» **Request**
Please reproduce the records between the lines holding "The image size" and "(x=35, y=172)", inclusive, and leave the pictures out.

» **Data provided**
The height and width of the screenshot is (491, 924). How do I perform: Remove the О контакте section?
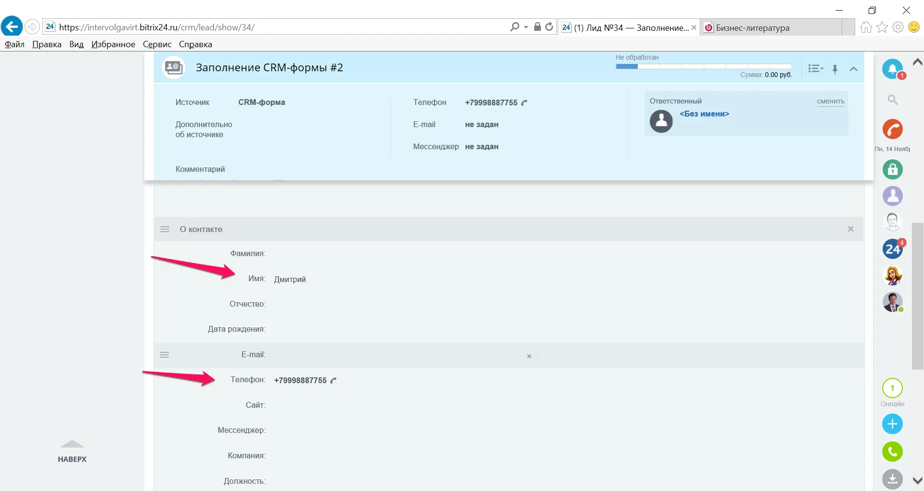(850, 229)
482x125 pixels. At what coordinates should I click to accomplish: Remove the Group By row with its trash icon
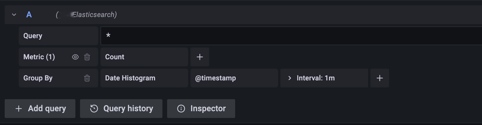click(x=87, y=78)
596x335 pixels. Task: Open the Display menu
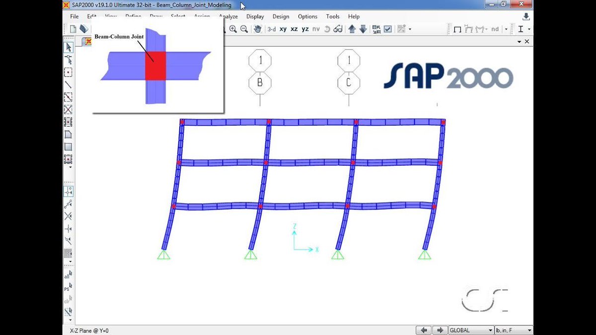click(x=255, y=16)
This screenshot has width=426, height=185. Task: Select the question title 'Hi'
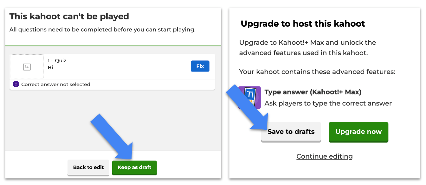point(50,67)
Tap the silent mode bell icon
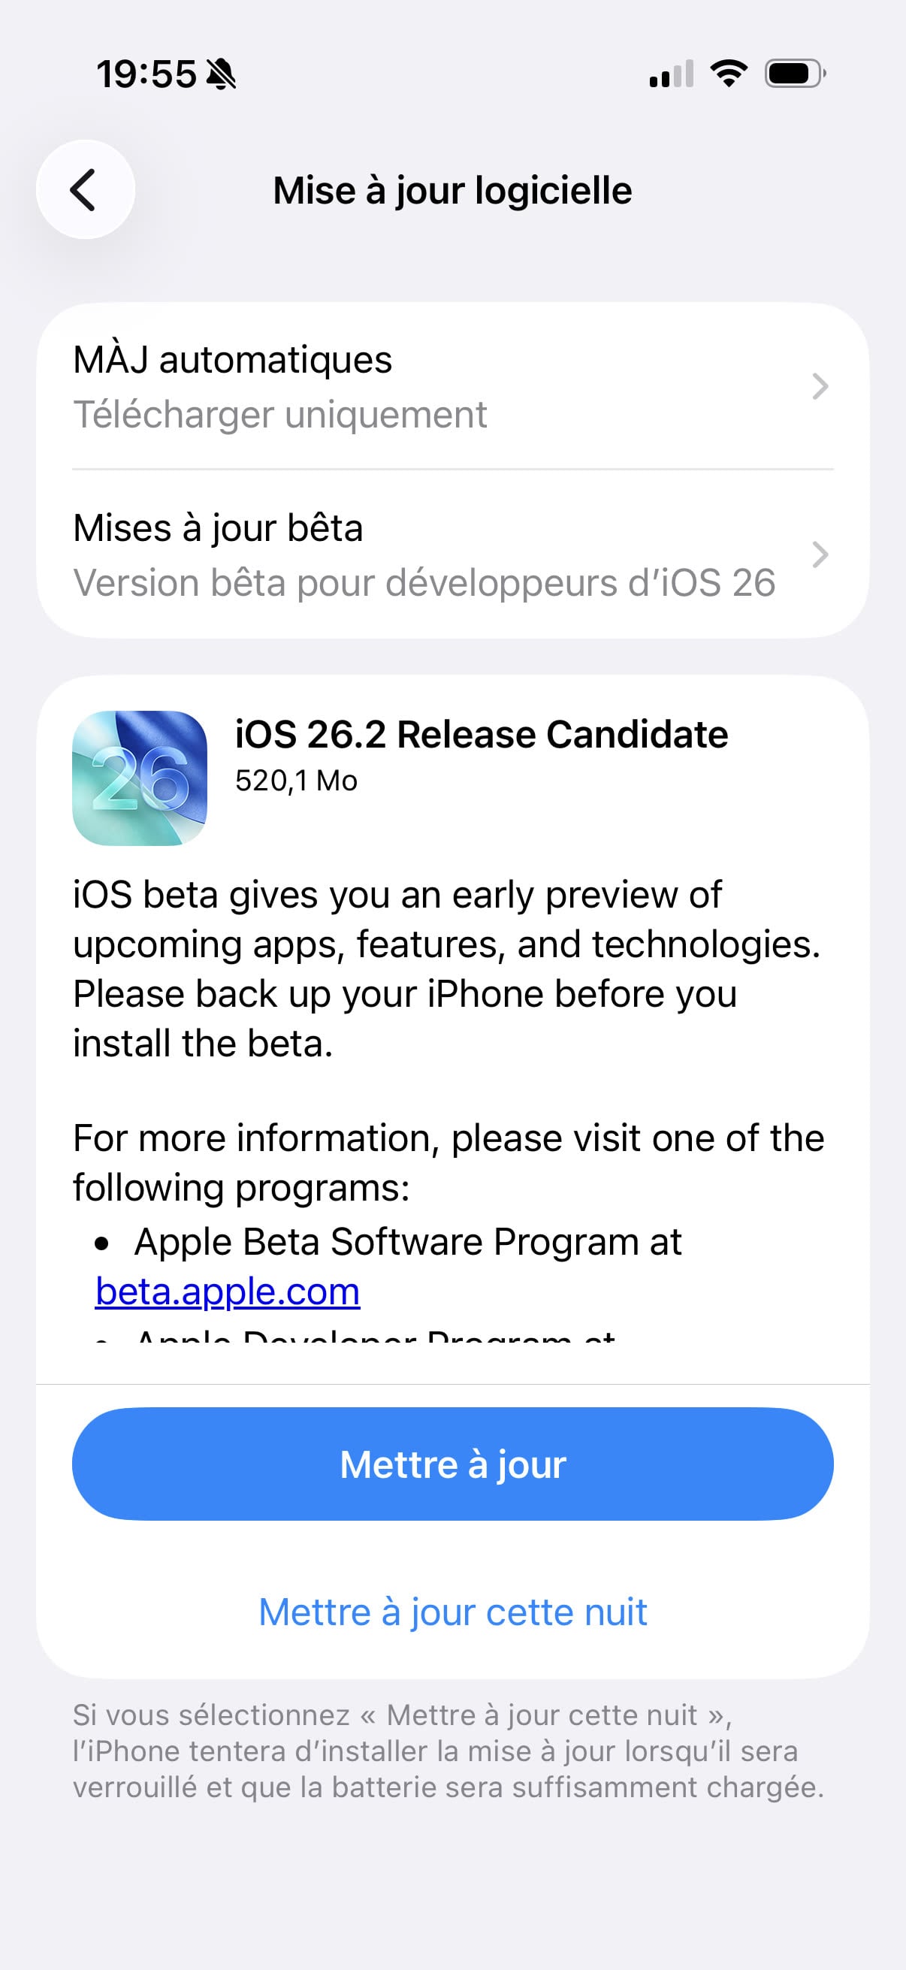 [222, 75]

* * *

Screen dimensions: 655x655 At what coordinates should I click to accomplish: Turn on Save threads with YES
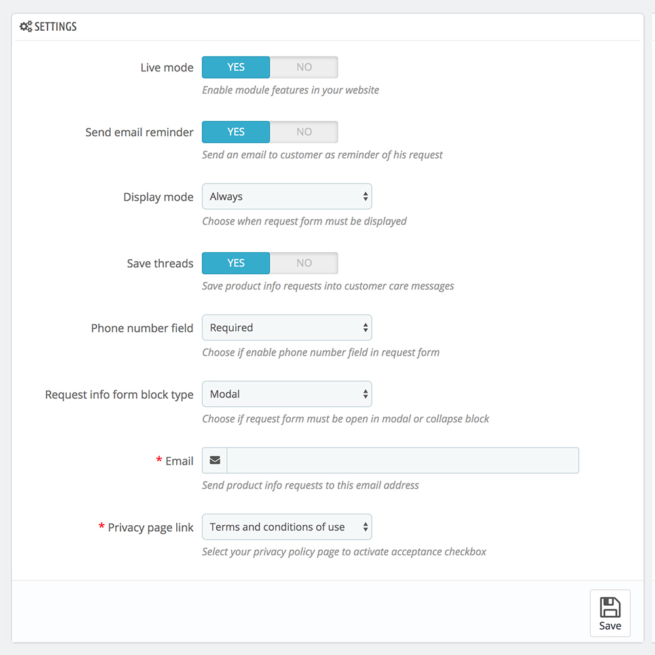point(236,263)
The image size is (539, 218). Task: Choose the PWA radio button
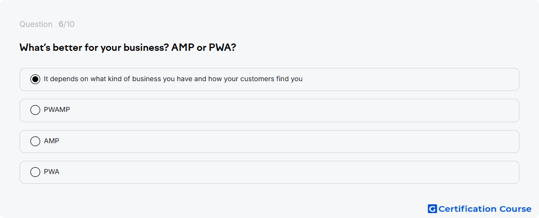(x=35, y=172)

==

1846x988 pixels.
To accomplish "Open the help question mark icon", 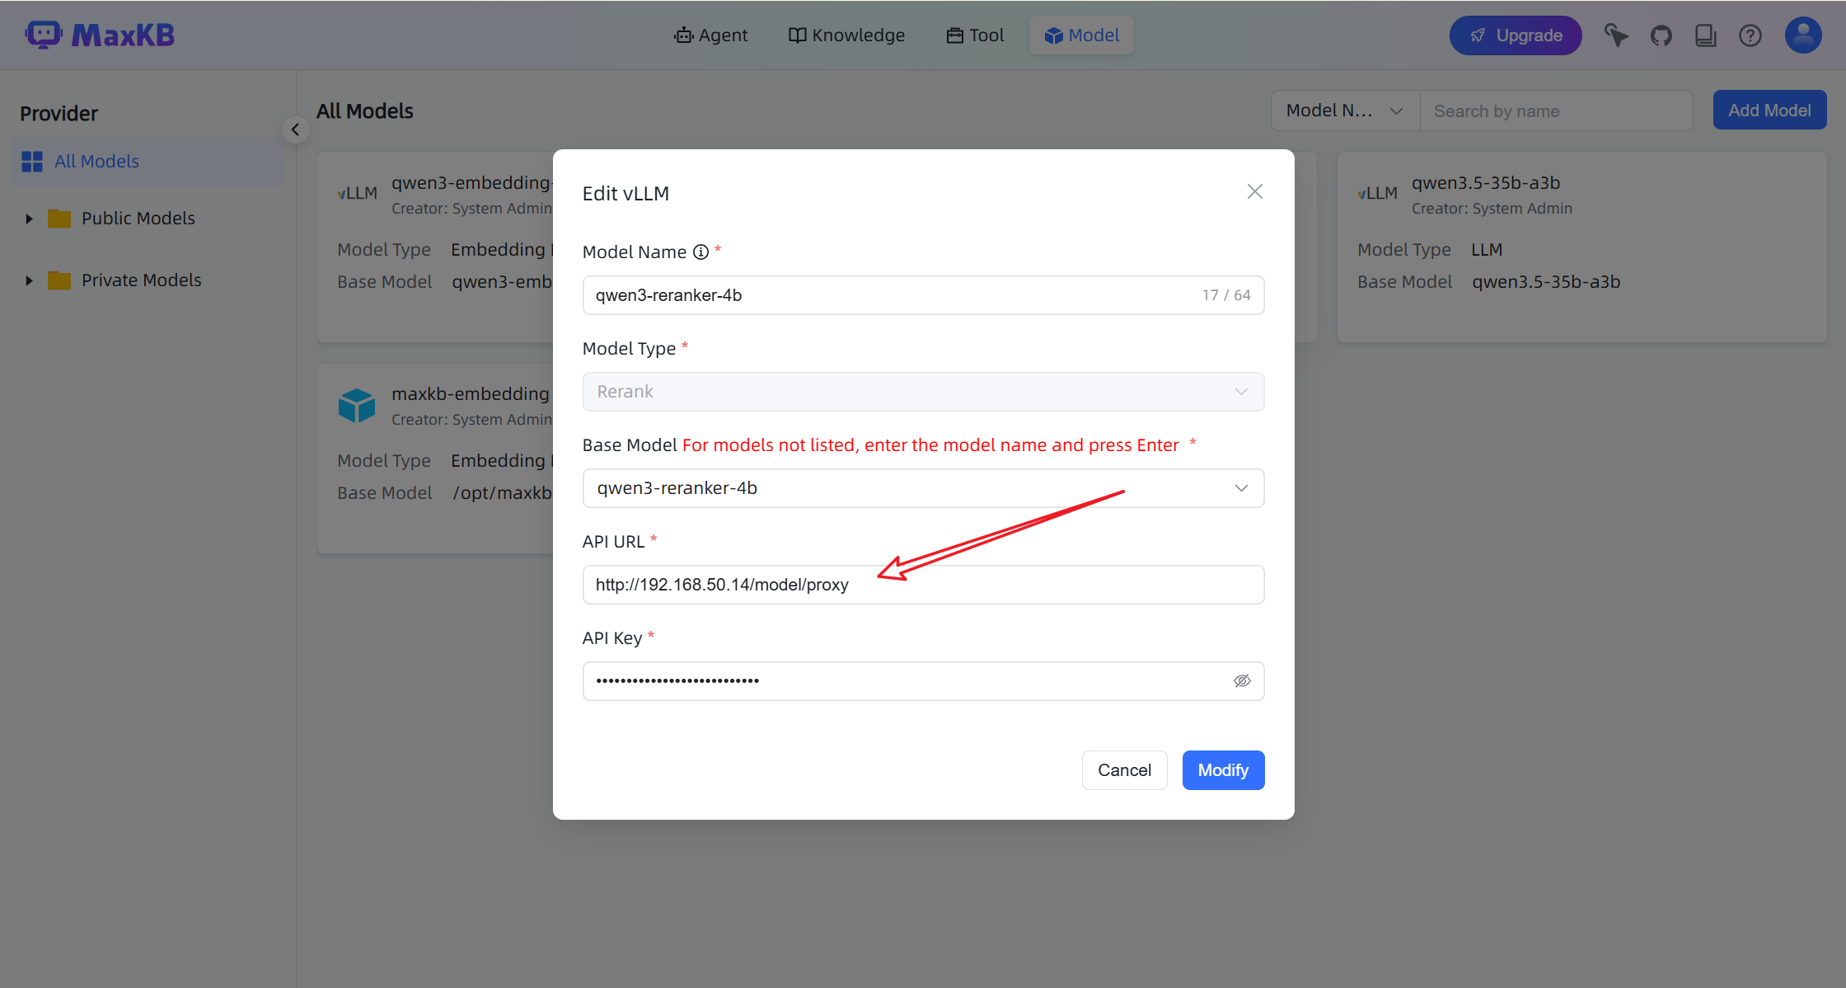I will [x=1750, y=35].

» **Output of the exercise**
The image size is (539, 218). Task: Choose the PWA radio button
(x=35, y=172)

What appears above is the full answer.